Your task » Count the lines in the records below that contain the word "This". Reply with the number alone.

Collected data entries »
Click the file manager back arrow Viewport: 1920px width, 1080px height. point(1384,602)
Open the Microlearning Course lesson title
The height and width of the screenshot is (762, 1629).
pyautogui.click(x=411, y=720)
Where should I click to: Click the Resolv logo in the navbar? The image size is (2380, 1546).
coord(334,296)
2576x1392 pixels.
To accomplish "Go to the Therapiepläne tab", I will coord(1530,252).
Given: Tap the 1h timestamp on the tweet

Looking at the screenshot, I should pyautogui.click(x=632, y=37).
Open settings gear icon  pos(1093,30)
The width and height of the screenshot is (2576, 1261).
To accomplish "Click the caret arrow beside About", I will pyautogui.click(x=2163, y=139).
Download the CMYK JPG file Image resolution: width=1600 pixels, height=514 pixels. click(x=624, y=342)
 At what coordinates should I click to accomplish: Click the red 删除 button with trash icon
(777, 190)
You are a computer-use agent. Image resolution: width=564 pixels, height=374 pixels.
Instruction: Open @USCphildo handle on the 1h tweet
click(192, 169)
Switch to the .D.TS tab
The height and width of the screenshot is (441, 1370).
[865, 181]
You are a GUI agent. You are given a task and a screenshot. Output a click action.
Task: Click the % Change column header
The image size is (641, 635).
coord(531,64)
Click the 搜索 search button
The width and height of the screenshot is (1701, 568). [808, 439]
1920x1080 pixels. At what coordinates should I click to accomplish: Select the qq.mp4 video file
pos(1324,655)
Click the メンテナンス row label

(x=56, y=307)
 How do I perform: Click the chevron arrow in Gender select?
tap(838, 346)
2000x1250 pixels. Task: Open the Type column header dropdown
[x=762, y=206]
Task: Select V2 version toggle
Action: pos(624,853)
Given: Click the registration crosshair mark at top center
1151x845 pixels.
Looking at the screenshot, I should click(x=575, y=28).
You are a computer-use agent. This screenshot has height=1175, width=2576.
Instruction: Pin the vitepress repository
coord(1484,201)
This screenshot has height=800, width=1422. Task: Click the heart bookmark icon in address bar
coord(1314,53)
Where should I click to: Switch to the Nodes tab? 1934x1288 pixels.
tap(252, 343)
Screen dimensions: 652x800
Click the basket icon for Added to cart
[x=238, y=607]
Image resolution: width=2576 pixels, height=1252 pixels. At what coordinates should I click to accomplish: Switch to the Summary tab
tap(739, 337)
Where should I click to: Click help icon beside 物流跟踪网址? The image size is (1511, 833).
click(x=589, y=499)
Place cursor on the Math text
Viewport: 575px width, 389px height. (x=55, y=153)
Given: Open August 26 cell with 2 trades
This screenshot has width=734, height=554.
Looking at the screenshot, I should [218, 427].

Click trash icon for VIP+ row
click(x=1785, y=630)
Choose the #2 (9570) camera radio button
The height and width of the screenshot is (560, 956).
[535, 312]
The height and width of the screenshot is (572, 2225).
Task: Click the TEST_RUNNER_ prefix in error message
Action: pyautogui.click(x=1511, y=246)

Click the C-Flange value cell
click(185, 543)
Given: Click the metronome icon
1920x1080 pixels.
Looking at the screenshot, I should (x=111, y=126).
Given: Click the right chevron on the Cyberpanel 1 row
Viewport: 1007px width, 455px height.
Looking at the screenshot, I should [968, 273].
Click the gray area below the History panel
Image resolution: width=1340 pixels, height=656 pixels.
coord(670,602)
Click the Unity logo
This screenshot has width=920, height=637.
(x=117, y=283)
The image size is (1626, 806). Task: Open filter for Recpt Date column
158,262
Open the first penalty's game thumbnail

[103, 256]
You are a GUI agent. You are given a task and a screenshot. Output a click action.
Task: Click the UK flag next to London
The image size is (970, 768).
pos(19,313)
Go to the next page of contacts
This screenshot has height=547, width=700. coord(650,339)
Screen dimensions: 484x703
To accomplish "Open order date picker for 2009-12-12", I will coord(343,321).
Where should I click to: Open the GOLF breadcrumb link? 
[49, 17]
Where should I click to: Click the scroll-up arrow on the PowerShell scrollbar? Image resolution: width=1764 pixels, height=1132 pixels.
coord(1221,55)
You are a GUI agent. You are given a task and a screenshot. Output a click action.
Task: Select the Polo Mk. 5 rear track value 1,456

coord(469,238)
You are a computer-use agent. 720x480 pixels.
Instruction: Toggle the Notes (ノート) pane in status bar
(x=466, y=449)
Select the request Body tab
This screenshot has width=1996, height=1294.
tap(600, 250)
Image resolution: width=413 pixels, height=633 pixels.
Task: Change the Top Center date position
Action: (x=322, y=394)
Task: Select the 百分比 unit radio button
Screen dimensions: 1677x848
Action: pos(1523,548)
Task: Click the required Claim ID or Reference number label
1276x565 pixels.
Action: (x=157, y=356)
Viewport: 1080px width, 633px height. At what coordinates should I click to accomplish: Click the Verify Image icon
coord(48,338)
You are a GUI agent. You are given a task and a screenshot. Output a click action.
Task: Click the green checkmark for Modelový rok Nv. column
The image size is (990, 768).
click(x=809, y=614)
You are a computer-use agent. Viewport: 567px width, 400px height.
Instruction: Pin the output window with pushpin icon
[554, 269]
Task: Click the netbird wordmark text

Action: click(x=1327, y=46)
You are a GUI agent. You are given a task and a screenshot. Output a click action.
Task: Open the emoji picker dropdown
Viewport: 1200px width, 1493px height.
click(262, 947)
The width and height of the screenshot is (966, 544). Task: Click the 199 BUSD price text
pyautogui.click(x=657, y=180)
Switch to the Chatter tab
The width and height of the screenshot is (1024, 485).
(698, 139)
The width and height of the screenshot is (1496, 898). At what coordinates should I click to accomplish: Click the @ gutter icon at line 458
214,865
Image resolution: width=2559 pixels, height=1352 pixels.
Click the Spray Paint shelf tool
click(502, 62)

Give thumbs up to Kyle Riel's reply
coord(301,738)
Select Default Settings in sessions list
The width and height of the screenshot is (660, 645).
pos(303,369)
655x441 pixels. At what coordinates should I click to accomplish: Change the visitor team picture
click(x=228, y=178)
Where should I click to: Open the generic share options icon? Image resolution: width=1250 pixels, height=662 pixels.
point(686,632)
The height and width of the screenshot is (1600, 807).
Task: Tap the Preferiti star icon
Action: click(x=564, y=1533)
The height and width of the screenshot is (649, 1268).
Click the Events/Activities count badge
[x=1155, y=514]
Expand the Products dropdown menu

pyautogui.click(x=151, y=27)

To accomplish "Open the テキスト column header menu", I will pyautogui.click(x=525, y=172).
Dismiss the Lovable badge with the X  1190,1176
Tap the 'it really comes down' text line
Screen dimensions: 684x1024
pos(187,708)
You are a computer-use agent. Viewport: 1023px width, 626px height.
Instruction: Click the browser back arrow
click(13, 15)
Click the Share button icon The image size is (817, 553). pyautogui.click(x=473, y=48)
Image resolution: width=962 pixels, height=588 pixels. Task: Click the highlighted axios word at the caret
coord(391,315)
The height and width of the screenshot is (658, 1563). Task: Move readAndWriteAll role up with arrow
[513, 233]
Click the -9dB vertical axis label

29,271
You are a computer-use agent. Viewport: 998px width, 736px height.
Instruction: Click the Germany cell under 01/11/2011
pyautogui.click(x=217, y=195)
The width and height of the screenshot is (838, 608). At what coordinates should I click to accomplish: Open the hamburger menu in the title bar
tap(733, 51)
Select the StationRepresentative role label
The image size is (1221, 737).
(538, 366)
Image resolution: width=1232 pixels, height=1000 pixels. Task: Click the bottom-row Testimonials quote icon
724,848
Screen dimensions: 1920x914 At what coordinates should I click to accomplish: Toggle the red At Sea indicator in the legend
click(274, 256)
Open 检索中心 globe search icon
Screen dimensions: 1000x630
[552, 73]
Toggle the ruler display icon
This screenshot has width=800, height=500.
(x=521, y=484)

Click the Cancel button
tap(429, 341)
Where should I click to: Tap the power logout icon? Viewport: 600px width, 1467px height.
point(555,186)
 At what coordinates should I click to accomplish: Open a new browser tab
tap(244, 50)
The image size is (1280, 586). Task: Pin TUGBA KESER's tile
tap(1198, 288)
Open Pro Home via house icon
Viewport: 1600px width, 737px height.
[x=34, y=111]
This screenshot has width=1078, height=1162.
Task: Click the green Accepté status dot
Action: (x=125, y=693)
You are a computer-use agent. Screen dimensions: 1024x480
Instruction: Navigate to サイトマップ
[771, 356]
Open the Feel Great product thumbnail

Task solution » 8